1. North America Snack Volume Decline Continues

PepsiCo reported a 2.5% year-over-year decline in North America snack volume during the third quarter, driven by softer demand for flagship brands such as Lay’s and Doritos. The company attributed the drop to consumers trading down to private-label alternatives and reduced on-the-go consumption patterns. Management is responding by increasing promotional support on value packs and expanding its portfolio of better-for-you snack options, including baked and whole-grain varieties, which now account for 18% of total Frito-Lay U.S. revenue versus 14% a year ago.

2. Zero-Sugar Beverages Gain Traction

PepsiCo’s zero-sugar beverage segment delivered 6% organic revenue growth in Q3, outpacing the broader beverage portfolio. Pepsi Zero Sugar posted unit case volume growth of 8% globally, while Mountain Dew Zero Sugar grew 10% in the United States. The company plans to roll out two additional zero-sugar flavor extensions by mid-2025 and is accelerating marketing spend behind its Aquafina Pure Water program, which saw sales volume rise by 12% in the quarter.

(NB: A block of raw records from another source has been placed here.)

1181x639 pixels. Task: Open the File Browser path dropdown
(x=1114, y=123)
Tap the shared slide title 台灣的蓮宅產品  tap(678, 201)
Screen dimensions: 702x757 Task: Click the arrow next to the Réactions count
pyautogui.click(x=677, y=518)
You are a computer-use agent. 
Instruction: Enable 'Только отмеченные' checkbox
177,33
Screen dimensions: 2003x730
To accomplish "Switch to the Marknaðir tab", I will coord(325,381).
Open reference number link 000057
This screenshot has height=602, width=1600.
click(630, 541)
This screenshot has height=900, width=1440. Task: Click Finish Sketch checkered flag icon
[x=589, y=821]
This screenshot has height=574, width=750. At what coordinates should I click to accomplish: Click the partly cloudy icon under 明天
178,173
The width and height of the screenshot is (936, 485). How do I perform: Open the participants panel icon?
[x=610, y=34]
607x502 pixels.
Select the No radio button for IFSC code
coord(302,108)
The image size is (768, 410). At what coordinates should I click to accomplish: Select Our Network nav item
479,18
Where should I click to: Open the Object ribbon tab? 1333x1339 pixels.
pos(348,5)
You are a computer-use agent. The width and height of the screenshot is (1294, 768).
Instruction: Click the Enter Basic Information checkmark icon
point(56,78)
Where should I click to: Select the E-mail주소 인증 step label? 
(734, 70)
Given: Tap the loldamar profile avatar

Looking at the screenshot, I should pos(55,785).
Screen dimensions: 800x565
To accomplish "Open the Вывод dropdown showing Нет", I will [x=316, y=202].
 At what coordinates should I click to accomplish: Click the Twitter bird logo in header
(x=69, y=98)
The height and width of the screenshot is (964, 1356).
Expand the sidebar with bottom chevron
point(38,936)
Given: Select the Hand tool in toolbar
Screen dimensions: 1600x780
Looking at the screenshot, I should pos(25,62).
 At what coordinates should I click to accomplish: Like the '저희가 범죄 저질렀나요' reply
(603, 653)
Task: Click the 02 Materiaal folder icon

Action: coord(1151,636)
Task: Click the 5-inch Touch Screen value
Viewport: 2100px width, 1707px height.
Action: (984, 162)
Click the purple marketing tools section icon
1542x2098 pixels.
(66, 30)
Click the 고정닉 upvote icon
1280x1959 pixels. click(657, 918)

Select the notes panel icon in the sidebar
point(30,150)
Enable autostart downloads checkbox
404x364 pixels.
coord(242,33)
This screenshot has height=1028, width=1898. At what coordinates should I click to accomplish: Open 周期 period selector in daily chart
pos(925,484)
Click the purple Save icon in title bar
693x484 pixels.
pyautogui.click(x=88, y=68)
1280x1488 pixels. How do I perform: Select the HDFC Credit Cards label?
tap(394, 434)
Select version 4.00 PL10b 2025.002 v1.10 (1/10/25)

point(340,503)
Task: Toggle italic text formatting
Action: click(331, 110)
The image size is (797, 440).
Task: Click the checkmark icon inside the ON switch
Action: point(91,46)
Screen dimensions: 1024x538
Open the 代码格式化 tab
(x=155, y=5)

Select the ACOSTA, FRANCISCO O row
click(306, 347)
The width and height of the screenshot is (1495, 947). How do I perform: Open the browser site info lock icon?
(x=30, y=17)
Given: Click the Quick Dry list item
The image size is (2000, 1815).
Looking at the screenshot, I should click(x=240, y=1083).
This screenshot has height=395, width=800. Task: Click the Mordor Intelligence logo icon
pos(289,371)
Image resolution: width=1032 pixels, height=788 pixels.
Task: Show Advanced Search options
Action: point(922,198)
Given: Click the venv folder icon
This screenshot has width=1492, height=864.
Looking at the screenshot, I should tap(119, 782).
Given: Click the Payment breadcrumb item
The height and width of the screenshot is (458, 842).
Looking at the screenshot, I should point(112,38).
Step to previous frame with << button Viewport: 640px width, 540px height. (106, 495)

3. Robust Revenue and Dividend Track Record

Over the past decade, PepsiCo grew annual revenues from $63.1 billion in fiscal 2015 to $91.9 billion in fiscal 2024, a compound annual growth rate of 4.3%. The company’s dividend has increased for 53 consecutive years, with a 10-year dividend growth rate of 7.4%. In the most recent payout, PepsiCo raised its quarterly dividend by 8%, representing the largest percentage increase in its history and reflecting strong free cash flow generation of $8.7 billion over the last twelve months.

4. Strategic Investments and Cost Management

To offset margin pressure from higher input costs, PepsiCo has implemented $2.2 billion in productivity savings year to date, through route optimization and packaging material redesigns. The company is investing $1 billion over the next two years in cold-drink equipment upgrades at major retail partners to drive increased in-store visibility and incremental volume. Additionally, PepsiCo plans to accelerate digital transformation initiatives—such as predictive demand forecasting—across its supply chain, targeting a 5% reduction in logistics costs by 2026.